Tiger’s a comedian … not so much Bush

Published 12:00 am Friday, August 7, 2009

BY RYAN ARENA
L’Observateur

Some random thoughts from the world of sports as prep season lurks around the corner…

Not funny, Reggie Bush! Having fun with the media in terms of your knee injury is all well and good, but it also gives die-hard fans indigestion, upset stomach and all the other things we need Pepto Bismol to take care of.

When you especially consider his injury history (and the microfracture surgery he had on that knee), we had reason to believe his cry of wolf.

Then again, the story was embellished — apparently, he didn’t walk with a limp as was written in some reports — so the point is taken with how the media tends to blow things up.

But still — not funny!

What WAS funny was watching the last few holes of Sunday’s Buick Open with my father, hearing somebody, ahem, ‘pass gas’ loudly, and the laughter on screen that came after it. I did a double take, wondering aloud to Dad if I had actually heard it correctly.

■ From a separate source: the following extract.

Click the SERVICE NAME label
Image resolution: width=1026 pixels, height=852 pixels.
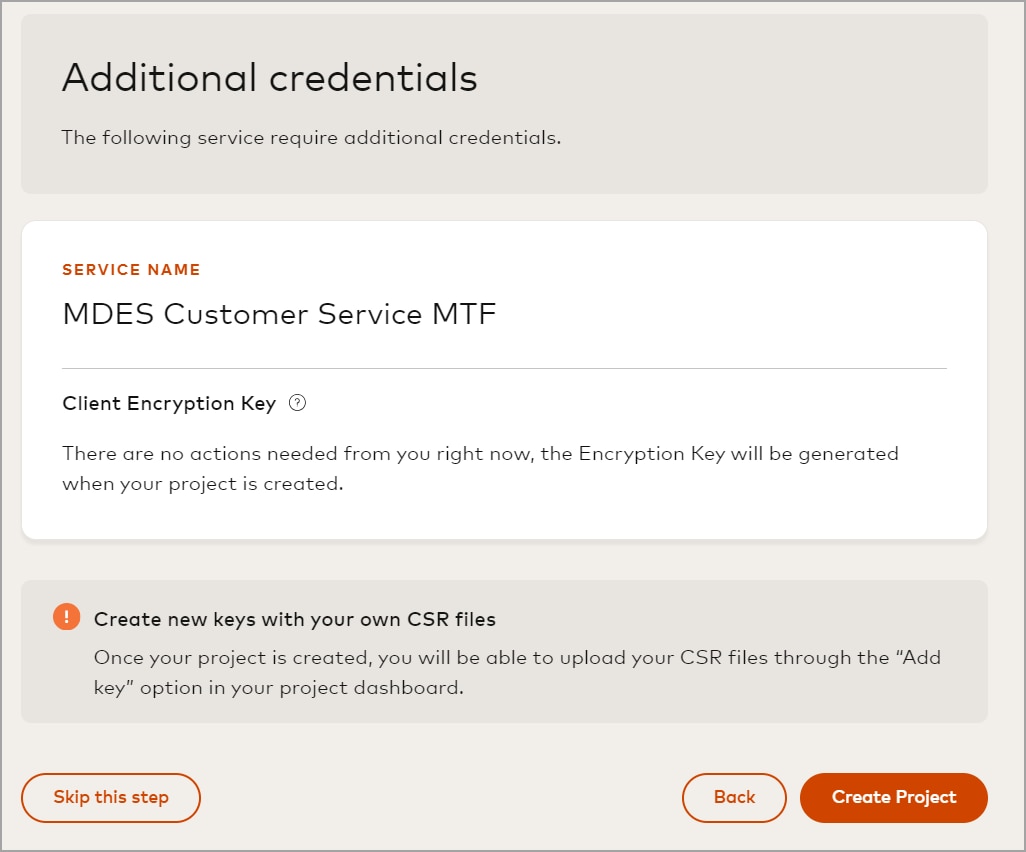(131, 269)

Then I find out it was Tiger Woods and the replay is on YouTube.

Glorious.

All in all though, it’s just one thing Tiger’s better at than I am. When you can laugh at your own thunderous flatulence on national television, you’ve earned my respect as a man.

But you know who isn’t earning my respect? Prospective 49ers wide receiver Michael Crabtree, if the reports that he’d sit out the season and reenter next season’s draft are true. Has he learned anything from Mike Williams, who sat out a season, got out of shape, and busted out with the Lions? Sure, if the 49ers are playing extreme hardball, then maybe you need to make a statement. But not even a week into training camp?

Ugh…this is one place the NBA has its salary structure right. You’re slotted, you get paid reasonably, you earn your whopper contract on a second deal. Is that so much to ask?

Isn’t it obvious that a player selected No. 1 overall shouldn’t be topping guys like Drew Brees in annual salary, having done zero in the NFL? Much like Crabtree hasn’t, but you wouldn’t know it by the way his camp is acting.

So David Ortiz and Manny Ramirez cheated in 2003? Do we care? The story’s lost any steam it’s had over the past week, probably because while we fans certainly would like to see steroids out of baseball, I think we’re done losing sleep over the revelations that more people cheated during what is now accepted as a dirty era. Ramirez was caught using banned substances earlier ‘this’ season, so how is this a shock? When baseball itself doesn’t even outlaw these things for years on end, how are we to expect the majority of players to fall in line?

Nowadays, at least the sport is trying to clean things up. It has a tall mountain to climb, for sure. But I think its safe to say we can stop dwelling on the past — suspending people in 2007, 2008 and 2009 doesn’t all of a sudden erase what happened in years before.